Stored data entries
------------
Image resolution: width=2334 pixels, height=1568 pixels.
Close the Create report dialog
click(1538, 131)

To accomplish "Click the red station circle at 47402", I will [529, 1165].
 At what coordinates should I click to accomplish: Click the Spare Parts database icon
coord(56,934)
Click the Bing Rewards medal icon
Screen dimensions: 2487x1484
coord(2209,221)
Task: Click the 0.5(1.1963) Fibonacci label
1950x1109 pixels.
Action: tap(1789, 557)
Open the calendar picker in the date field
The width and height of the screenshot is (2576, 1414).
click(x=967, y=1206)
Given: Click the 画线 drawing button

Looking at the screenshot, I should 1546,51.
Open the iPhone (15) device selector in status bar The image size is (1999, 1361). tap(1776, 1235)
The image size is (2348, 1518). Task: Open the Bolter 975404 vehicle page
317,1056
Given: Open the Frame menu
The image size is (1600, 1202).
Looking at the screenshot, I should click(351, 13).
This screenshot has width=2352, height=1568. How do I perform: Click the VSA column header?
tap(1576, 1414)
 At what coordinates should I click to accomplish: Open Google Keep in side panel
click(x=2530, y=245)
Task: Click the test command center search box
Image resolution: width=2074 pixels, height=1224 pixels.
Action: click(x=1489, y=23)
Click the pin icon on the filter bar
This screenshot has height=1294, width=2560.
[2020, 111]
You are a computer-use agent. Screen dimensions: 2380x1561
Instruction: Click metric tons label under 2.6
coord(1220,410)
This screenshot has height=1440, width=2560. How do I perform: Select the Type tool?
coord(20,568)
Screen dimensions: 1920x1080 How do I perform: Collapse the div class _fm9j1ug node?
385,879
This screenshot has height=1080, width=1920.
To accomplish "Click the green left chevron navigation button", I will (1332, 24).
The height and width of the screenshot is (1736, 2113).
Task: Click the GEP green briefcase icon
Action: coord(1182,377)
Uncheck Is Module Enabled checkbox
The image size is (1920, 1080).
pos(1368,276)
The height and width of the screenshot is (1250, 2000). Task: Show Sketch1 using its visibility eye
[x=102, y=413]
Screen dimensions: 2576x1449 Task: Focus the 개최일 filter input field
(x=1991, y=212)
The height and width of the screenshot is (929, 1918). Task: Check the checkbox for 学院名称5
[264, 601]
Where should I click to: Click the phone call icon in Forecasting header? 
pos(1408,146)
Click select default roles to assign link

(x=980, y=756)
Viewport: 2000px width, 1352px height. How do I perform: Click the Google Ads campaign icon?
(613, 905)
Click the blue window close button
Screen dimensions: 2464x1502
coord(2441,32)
------------
What the exercise asks
Exactly the lines from the one containing "Uncheck Is Module Enabled checkbox" through the end of the entries above must be output, and no others.

The answer
Uncheck Is Module Enabled checkbox
The image size is (1920, 1080).
pos(1368,276)
The height and width of the screenshot is (1250, 2000). Task: Show Sketch1 using its visibility eye
[x=102, y=413]
Screen dimensions: 2576x1449 Task: Focus the 개최일 filter input field
(x=1991, y=212)
The height and width of the screenshot is (929, 1918). Task: Check the checkbox for 学院名称5
[264, 601]
Where should I click to: Click the phone call icon in Forecasting header? 
pos(1408,146)
Click select default roles to assign link

(x=980, y=756)
Viewport: 2000px width, 1352px height. How do I perform: Click the Google Ads campaign icon?
(613, 905)
Click the blue window close button
Screen dimensions: 2464x1502
coord(2441,32)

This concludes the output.